3.2 Mediation of immune manipulation in tumor microenvironments
Cancers are known to effectively suppress the immune response through the activation of several pathways that mount a negative regulatory effect on the immune response. CD147 plays direct and indirect roles in this immune evasion by cancer cells. As the backbone to the metabolic switch, glucose depletion and lactate-dependent glycolysis derived from CD147-MCTs interaction lead to tumor-infiltrating lymphocytes (TIL) dysfunction following reduced glucose uptake and reduced GLUT1 expression (87). CD147-MCT-mediated lactate efflux leads to extracellular acidosis which in turn, directly inhibits natural killer cells’ cytotoxicity as well as increases the number of myeloid-derived suppressor cells (87). In the in vitro and in vivo mice study by Chen Y. et al. on B16-F10 melanoma and Lewis lung cancer cell lines, there was upregulation of CD147 on the cell membrane of TILs which also co-expressed with Tim-3 and PD-1, known immune checkpoint molecules. CD147 knockout was associated with an increase in TILs, CD8+ cytotoxicity, PD-1+ CD8+, cytotoxic molecules such as perforin, TNF-α, and INF-γ, and reversed PD-1+Tim-3+CD8+ TILs dysfunction (88).
4 Discussion
Heuristic conceptualization of cancer disease into key features named hallmarks of cancer and cancer-enabling characteristics provided an additional roadmap for deciphering the complex and aberrant genotypic and phenotypic cancer manifestations. These features of cancer manifestation are known to be distinct and yet overlapping which in turn presents an avalanche of evasive and transformative custodianship of roles, this in turn presents uncertainty in identifying hotspot targets for developing effective and safe cancer treatments. In that light, determining a molecule common across heterotypic cancer types, cancer characteristics, and neoplastic signal transductions would provide a viable hotspot with an explosive anti-cancer effect. Apart from being involved in cancer development, progression, metastasis, and recurrence, CD147 has also been associated with resistance to multiple anti-cancer therapies such as Temozolomide (89), Cisplatin (90), Oxaliplatin (91), Biguanides (Metformin) (92), Doxorubicin (93), Ara-C (Cytarabine) (80), Gemcitabine (86), Paclitaxel (94), Epirubicin (95), Docetaxel (96), Vemurafenib (97), and Radiotherapy (48); exhibited in gliomas, carcinomas of the Larynx, lung, breast, gastric, liver, pancreas, colon, bladder, prostate, ovary, and cervical; melanoma, and lymphomas (Figure 2). Nevertheless, inhibition of CD147 activities in these studies rendered the cancer cells sensitive to the treatments. In that light and considering its near-universal role in the acquisition and propagation of hallmarks of cancer and cancer-enabling characteristics in most aggressive human cancers, CD147 is inevitably a viable and potential target molecule by both conventional and targeted therapies.

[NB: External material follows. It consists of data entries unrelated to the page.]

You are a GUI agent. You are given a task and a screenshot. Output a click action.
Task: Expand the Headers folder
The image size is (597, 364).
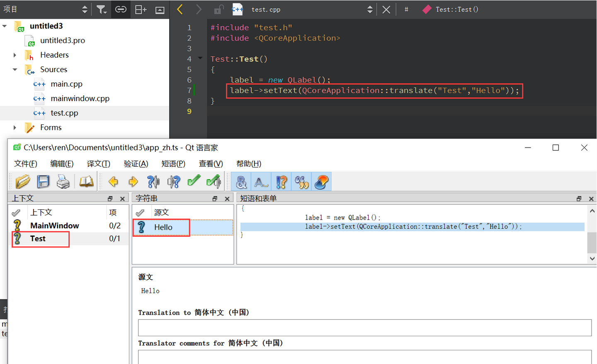(15, 55)
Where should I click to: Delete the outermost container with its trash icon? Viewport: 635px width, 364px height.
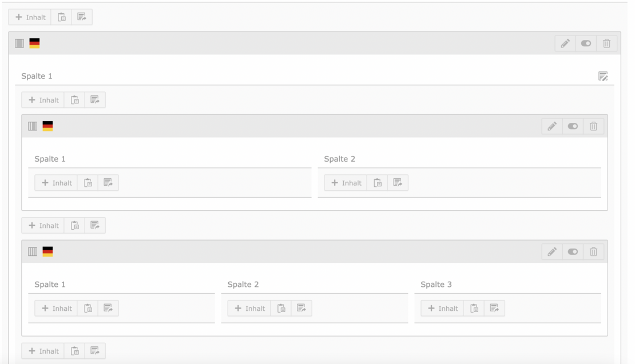(x=606, y=43)
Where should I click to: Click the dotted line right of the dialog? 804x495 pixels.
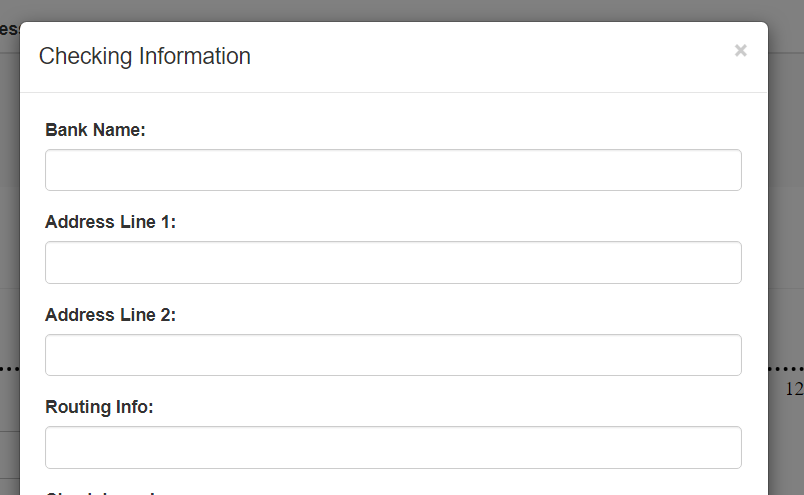point(786,368)
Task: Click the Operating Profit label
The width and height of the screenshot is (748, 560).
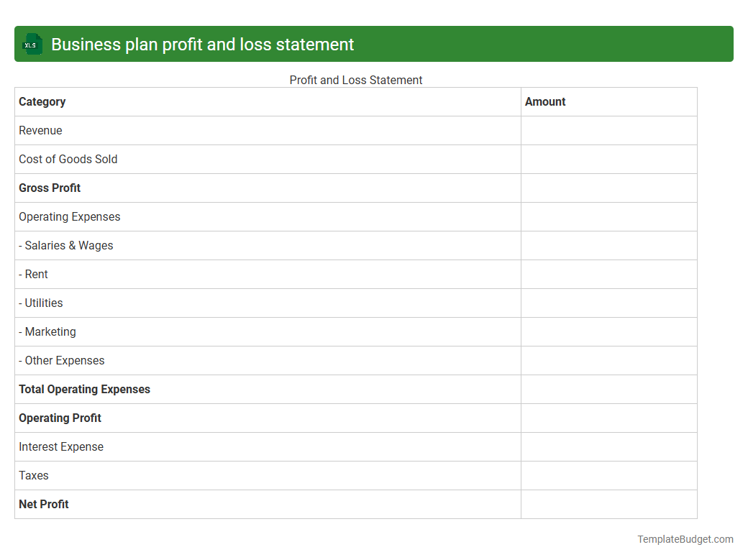Action: pyautogui.click(x=60, y=418)
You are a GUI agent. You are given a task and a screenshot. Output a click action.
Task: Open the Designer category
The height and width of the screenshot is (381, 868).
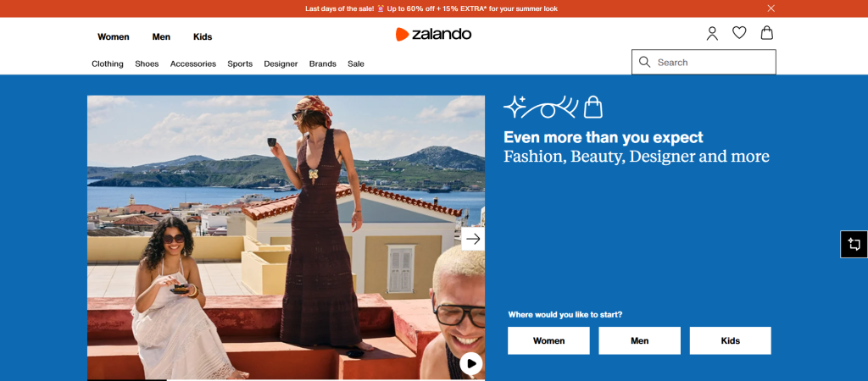281,64
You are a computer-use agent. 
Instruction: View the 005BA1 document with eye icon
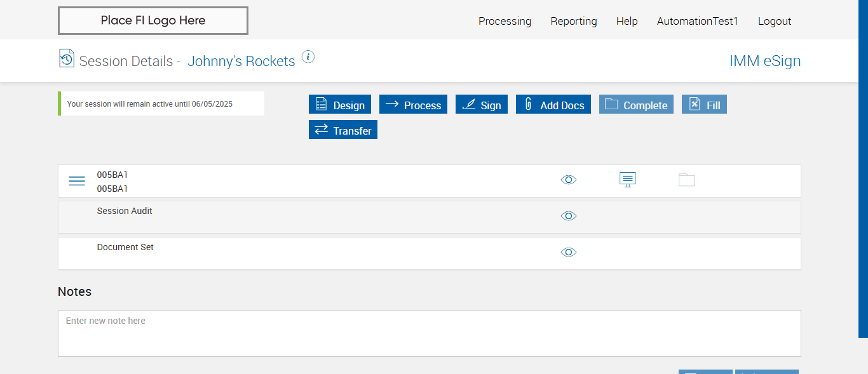coord(569,180)
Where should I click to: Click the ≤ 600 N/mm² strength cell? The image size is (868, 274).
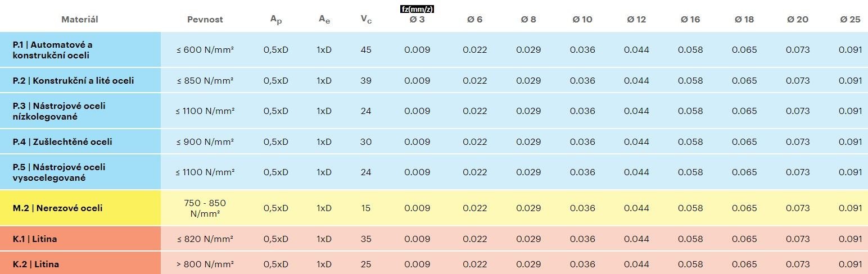(x=205, y=50)
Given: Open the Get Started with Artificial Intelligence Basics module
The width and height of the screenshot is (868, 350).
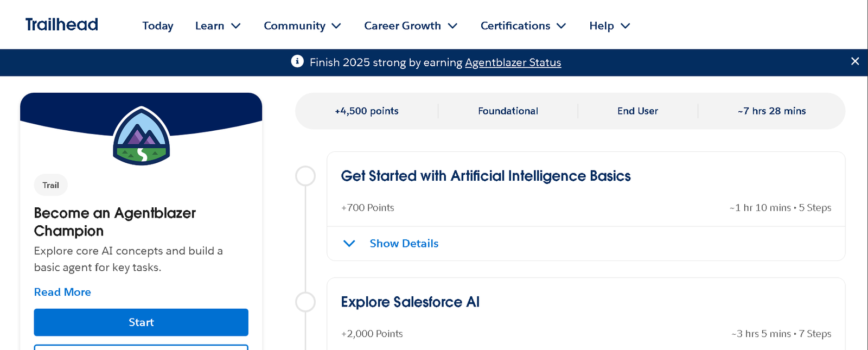Looking at the screenshot, I should click(486, 176).
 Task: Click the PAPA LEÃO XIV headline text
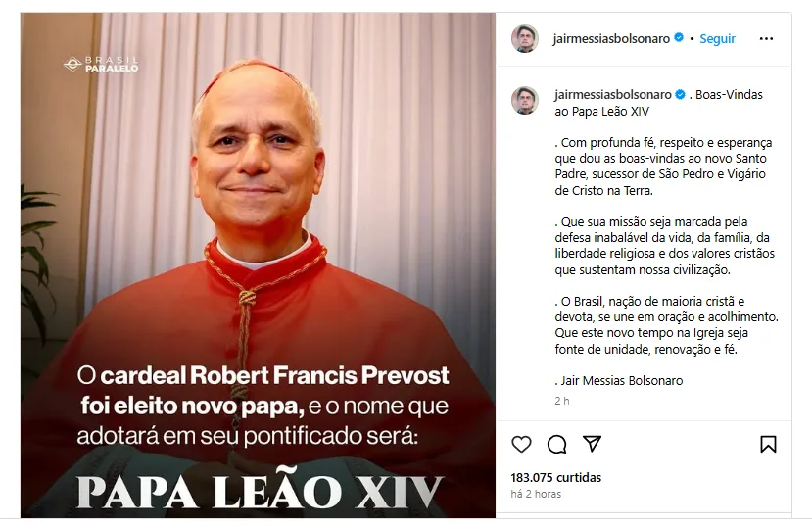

Figure 2 CD147-mediated multidrug resistance in glioblastoma, hepatocellular carcinoma, Ovarian, and pancreatic cancer. In the treatment of Glioblastoma with Temozolomide, an anti-cancer agent known to induce reactive oxygen and endoplasmic stress as well as mitochondrial damage (A), CD147 counteracts the cytotoxicity through inhibition of phosphorylation hence stabilization of NRF2 (nuclear factor erythroid-related factor 2). Stabilized NRF2 translocates to the nucleus and activates the transcription of genes (antioxidant response elements, ARE) responsible for anti-oxidative cellular protection. (B), CD147-α3β1-integrin interaction activates phosphorylation of transcription factor II-1 which together with ATF6 and YY1 binds ERSE to activate Bip protein transcription which in turn activates the unfolded protein response that inhibits the cytotoxic effect of doxorubicin in hepatocellular carcinoma. In (C), the cellular fate from DNA damage resulting from ionizing radiations or gemcitabine chemotherapy in ovarian and pancreatic cancers is altered by CD147 which induces phosphorylation and stabilization of p53 through ATM/ATR. Phosphorylated p53 translocates to the nuclear to mediate DNA repair hence evasion of DN damage-induced cell death. Also, CD147 binds SMD4, switching off the signal from TGFβ to which SMD4 is necessary to induce an autophagic response to radiation-induced reactive oxygen stress.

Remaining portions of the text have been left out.